The decrease in revenues for the first nine months of 1999 is comprised of
differences reported by the various segments. Spectrum sales during the first
nine months of 1999 were $60,000 compared to $1,093,000 recorded in the same
period 1998. Dispatch revenues increased $15,000 to $4,170,000 for the nine
months ended September 30, 1999 from $4,155,000 in the same period 1998.
Equipment sales, service and rental revenues increased 43%, or $502,000 for the
nine months of 1999 as compared with the same period of 1998 due to establishing
and acquiring sales and service offices in metro markets.
The decrease in cost of sales is attributed to changes in the various
divisions. The cost of dispatch revenue decreased $421,000 for the nine months
while cost of spectrum sales decreased $286,000 corresponding to reduced
spectrum sales during this period.
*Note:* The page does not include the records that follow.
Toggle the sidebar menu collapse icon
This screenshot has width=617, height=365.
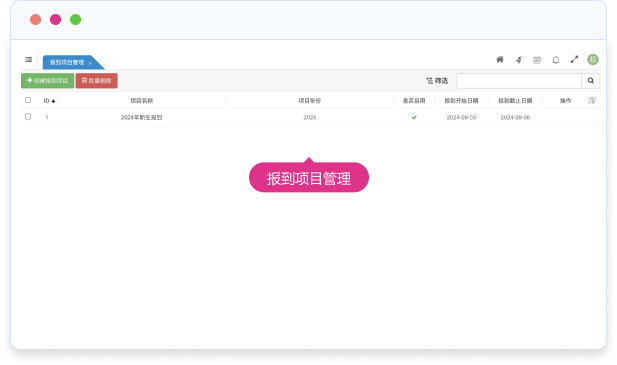coord(28,60)
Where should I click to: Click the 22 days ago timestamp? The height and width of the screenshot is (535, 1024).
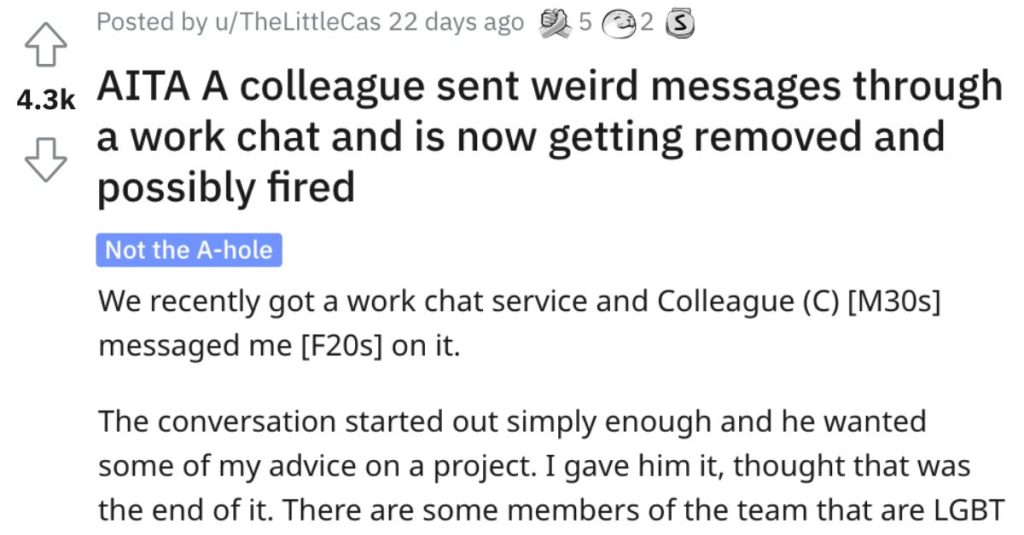tap(456, 22)
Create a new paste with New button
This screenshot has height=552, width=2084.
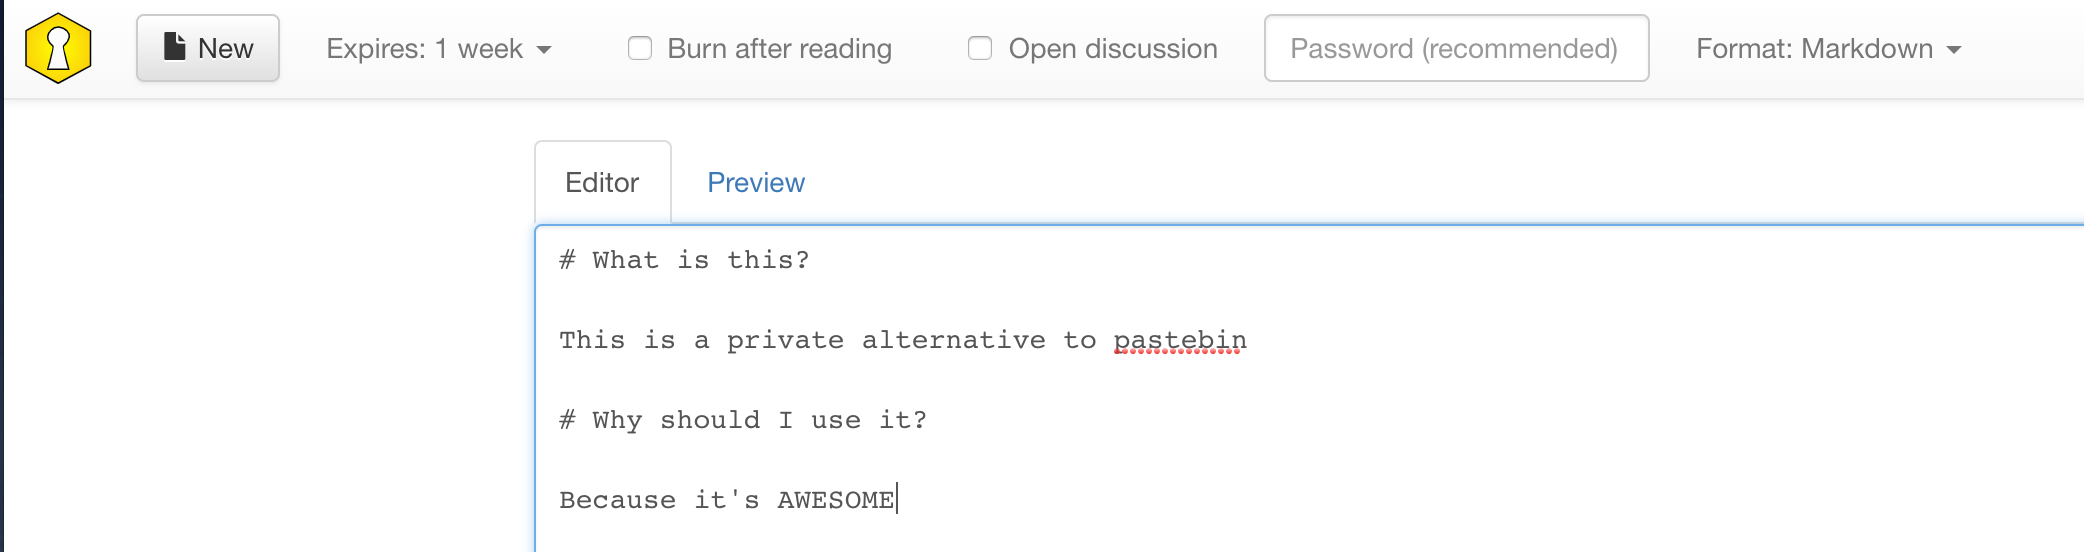[x=208, y=48]
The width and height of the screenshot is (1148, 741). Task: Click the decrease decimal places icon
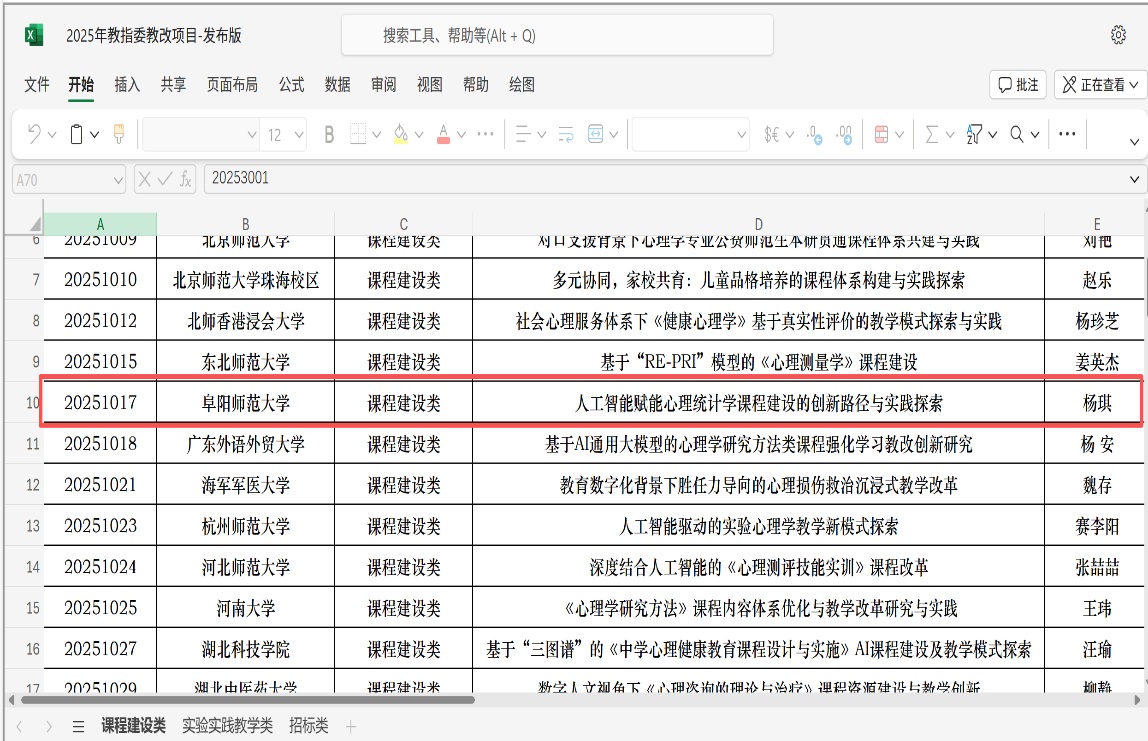(845, 134)
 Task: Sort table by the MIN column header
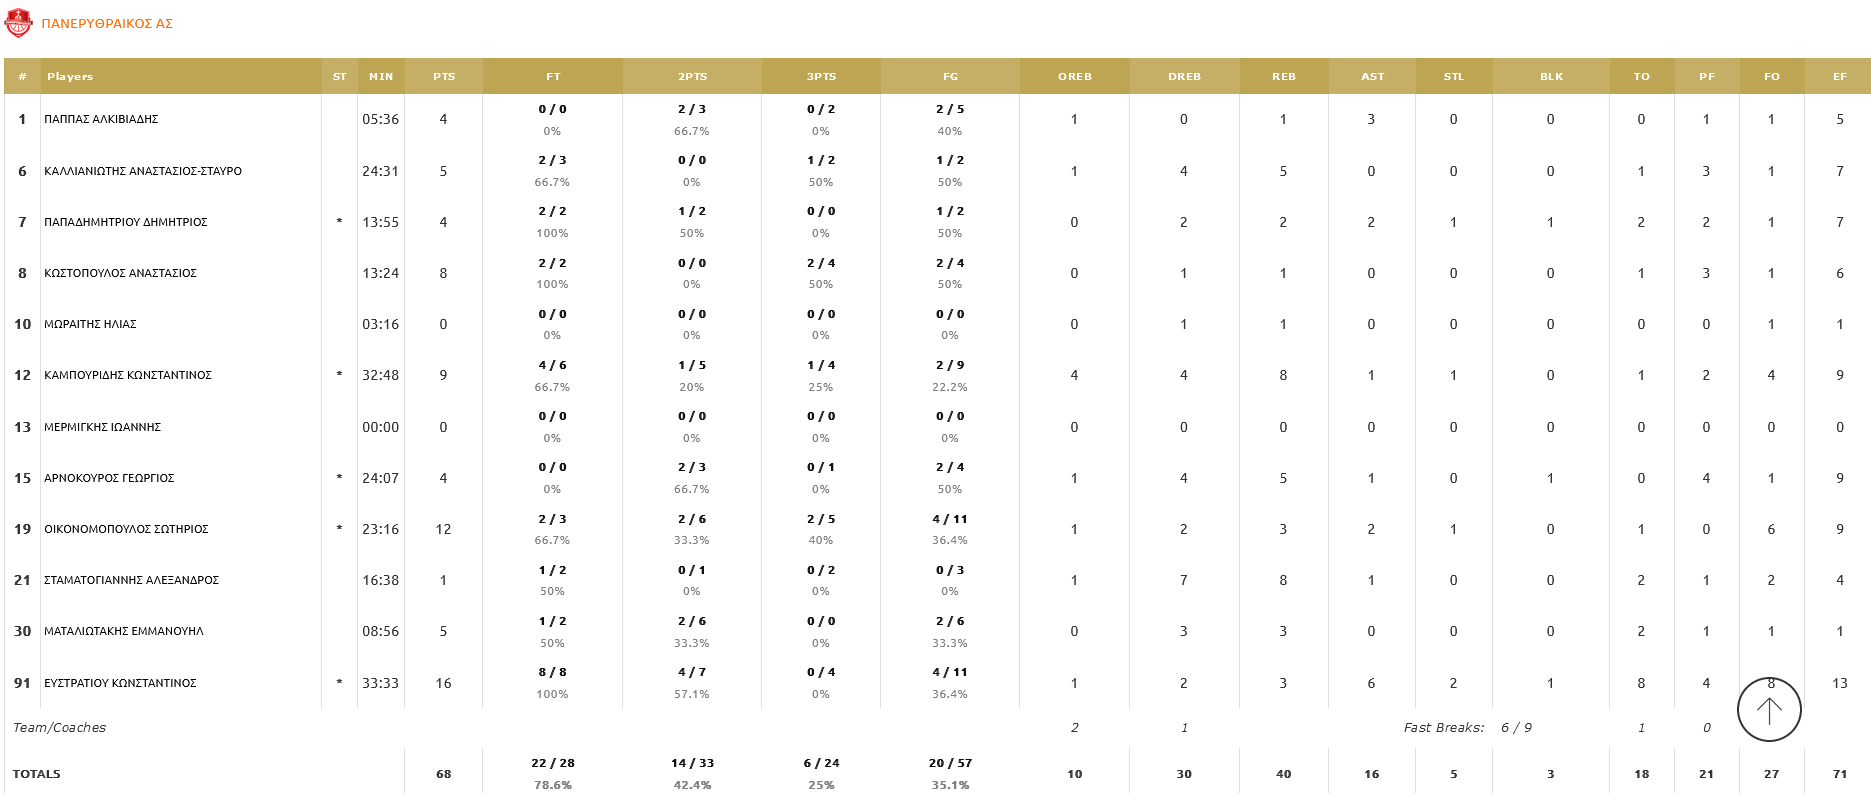380,76
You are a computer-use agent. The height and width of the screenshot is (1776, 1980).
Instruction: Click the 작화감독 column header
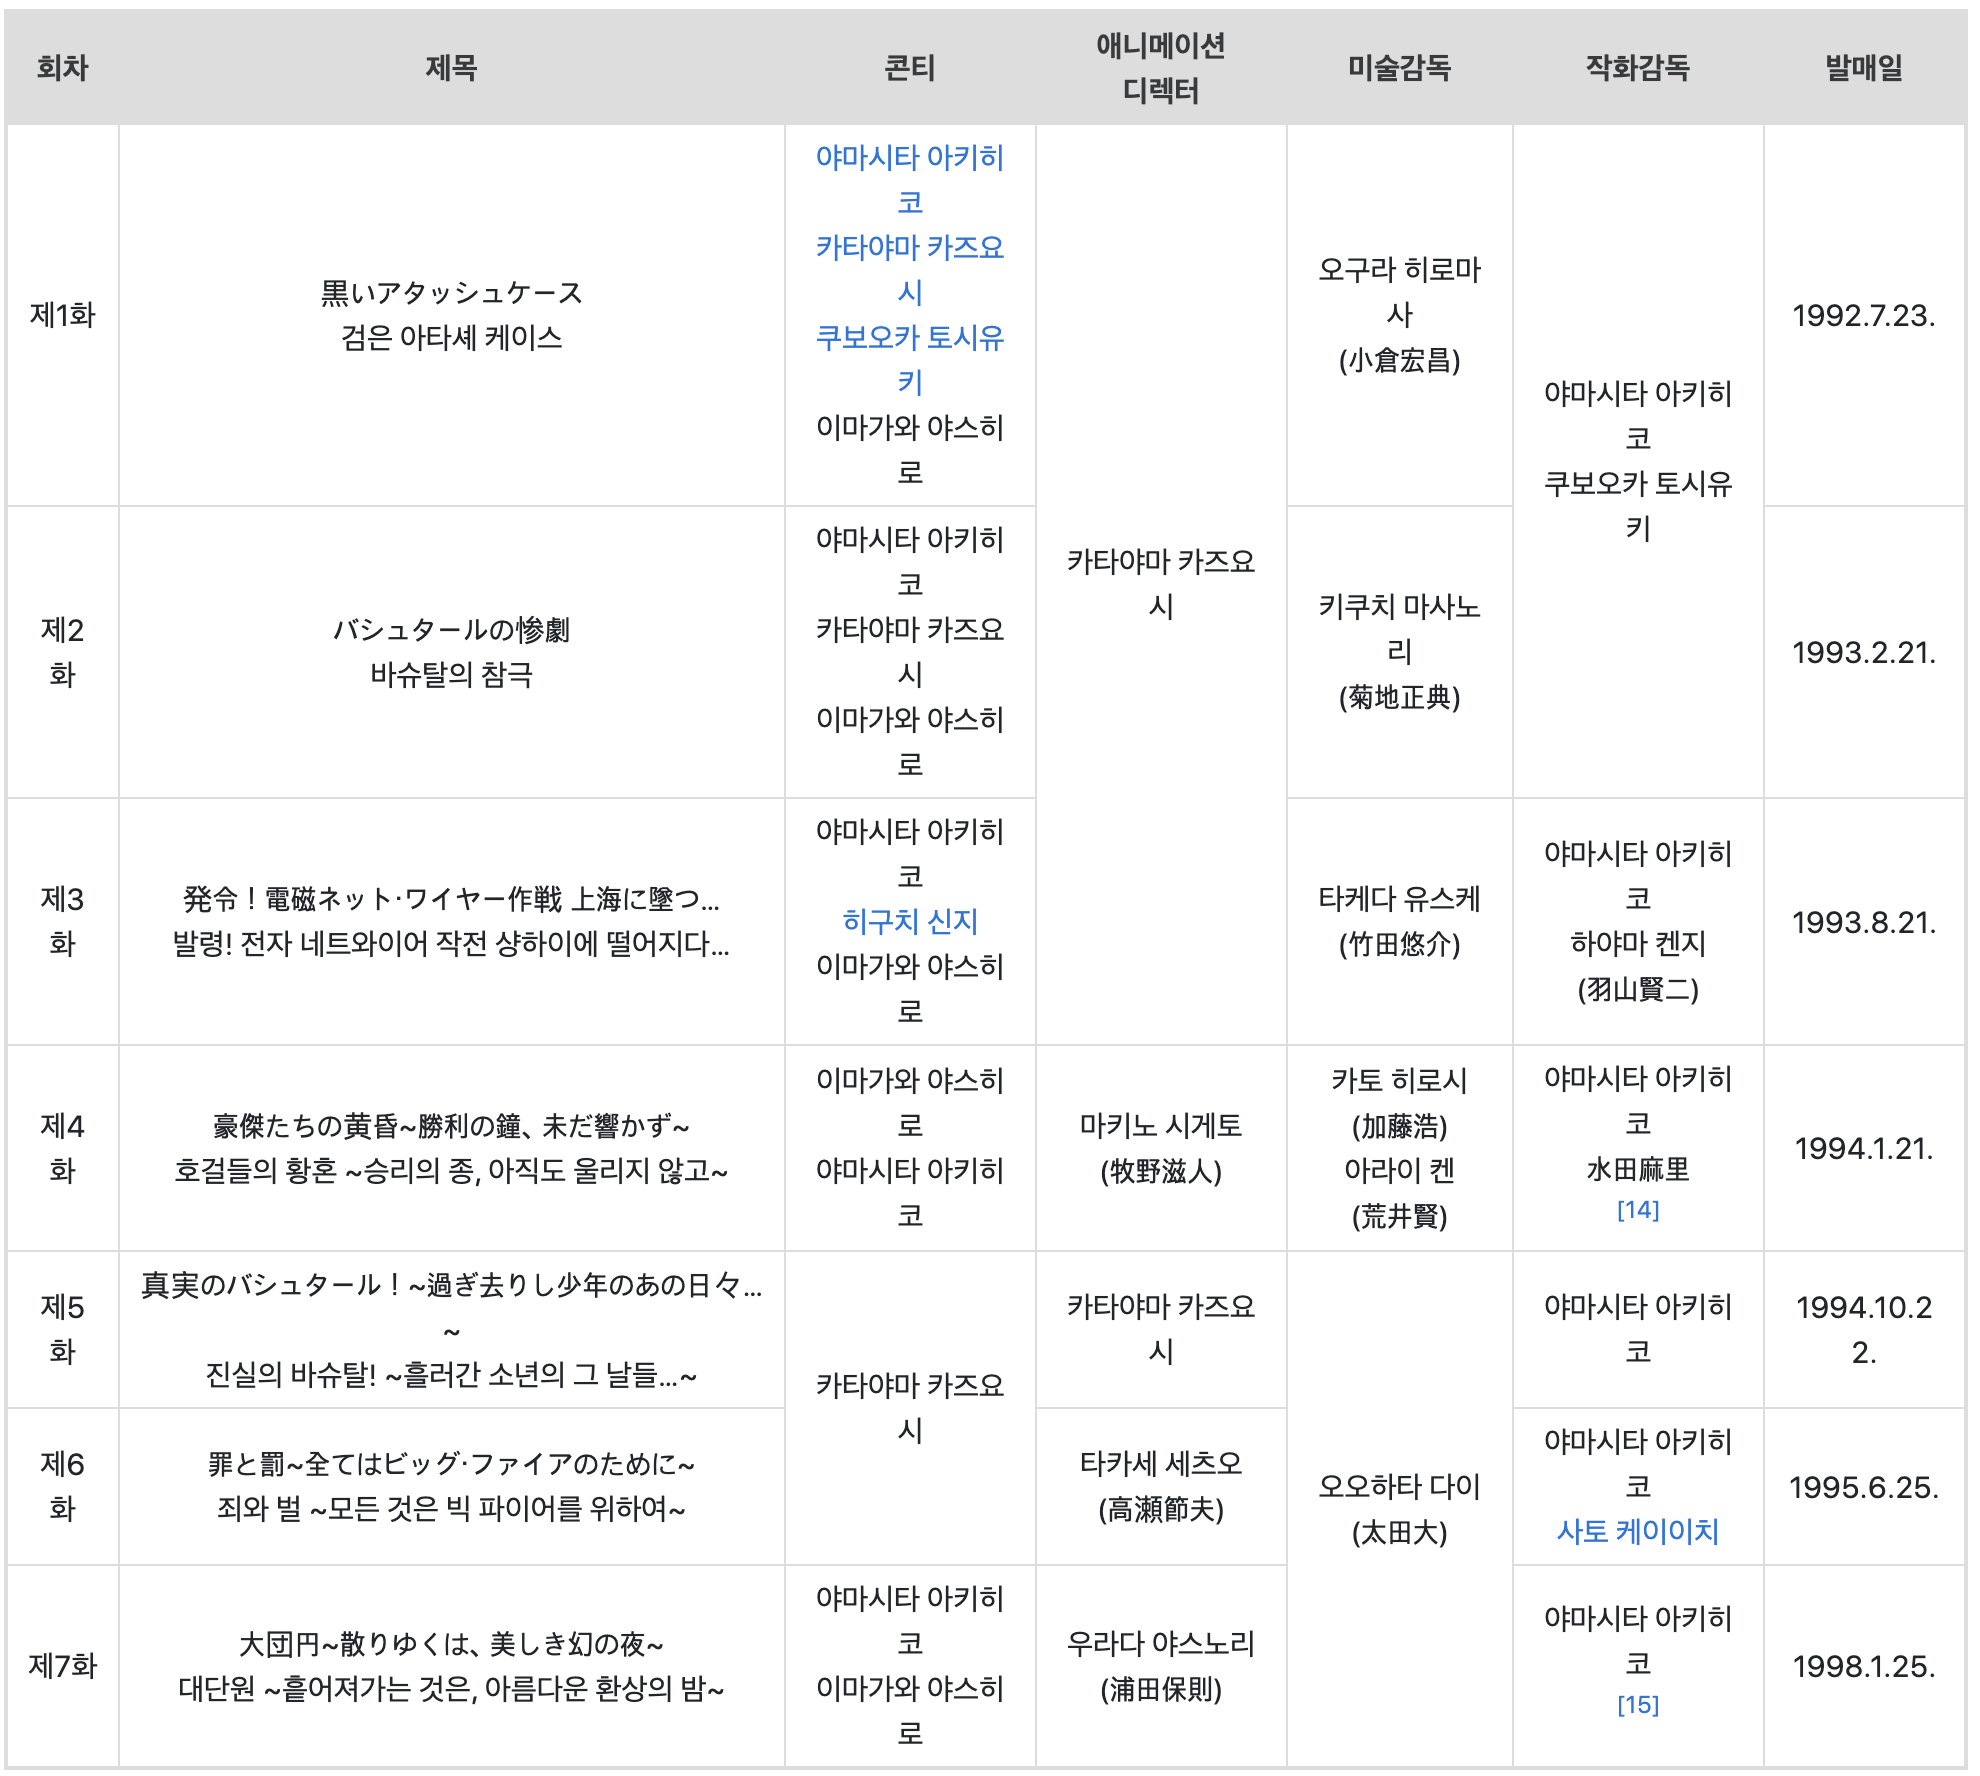(1637, 68)
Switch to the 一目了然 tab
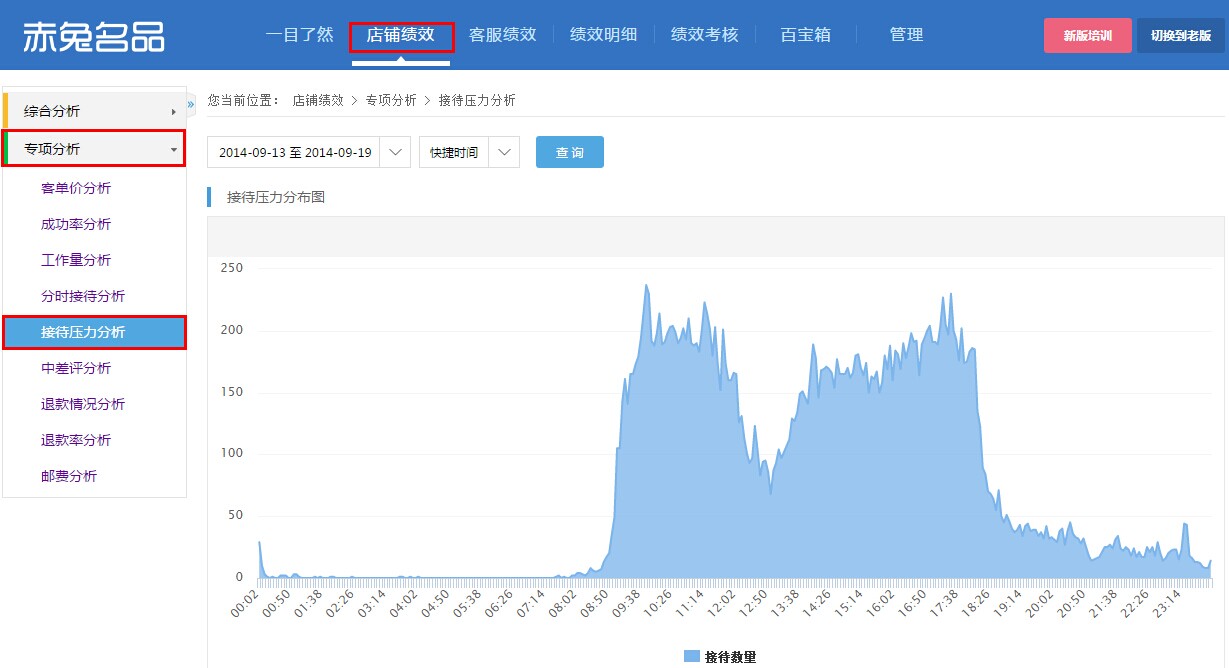Image resolution: width=1229 pixels, height=668 pixels. [x=299, y=35]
The costs of equipment sales, service and
rental increased $220,000 from $688,000 for the nine months of 1998 to $908,000
for the same period 1999.
Depreciation and amortization for the nine months ended September 30, 1999
was $758,000, an increase of $86,000 from $672,000 reported for the nine months
ended September 30, 1998.
General and administrative expenses were up $520,000 to $2,471,000 from
$1,951,000. This increase is primarily attributable to the expansion of sales
and service in The Woodlands and other regions.
The net loss for the period ended September 30, 1999 was $749,000 as
compared with net income of $67,000 for the period ended September 30, 1998 as a
result of fewer spectrum sales to date. The Company has executed a contract for
the sale of the Arizona licenses, systems and customers which will result in a
capital gain of approximately $500,000 before income tax. The Company also has
entered into contracts for the sale of spectrum with projected gross margin
before income tax to be in excess of $500,000 which will be reflected in future
quarters. These transactions are pending the required FCC consents and
subsequent issuance of the licenses in the transferee's name. However, there can
be no assurance that spectrum sales will continue, and factors which could
reduce the Company's ability to generate revenue through spectrum sales include
the Company's inability to acquire spectrum on favorable terms, demand for
spectrum, regulatory restraints, competition, and the Company's inability to
negotiate sales of spectrum on favorable terms.
-8-
<PAGE> 11
Financial Condition and Liquidity
The Company had $218,000 in cash and cash equivalents at September 30,
1999 as compared with $354,000 at December 31, 1998. The working capital of the
Company at September 30, 1999 was a negative $990,000 as compared with a
negative $543,000 at December 31, 1998. The decrease is attributable to regional
expansion and fewer spectrum sales.
Cash flows from operating activities were a positive $456,000 and $194,000
for the quarters ended September 30, 1999 and 1998, respectively, and a negative
$295,000 and a positive $438,000 for the nine months ended September 30, 1999
and 1998, respectively. The cash flows from operating activities in 1998
included the closing of several spectrum sales.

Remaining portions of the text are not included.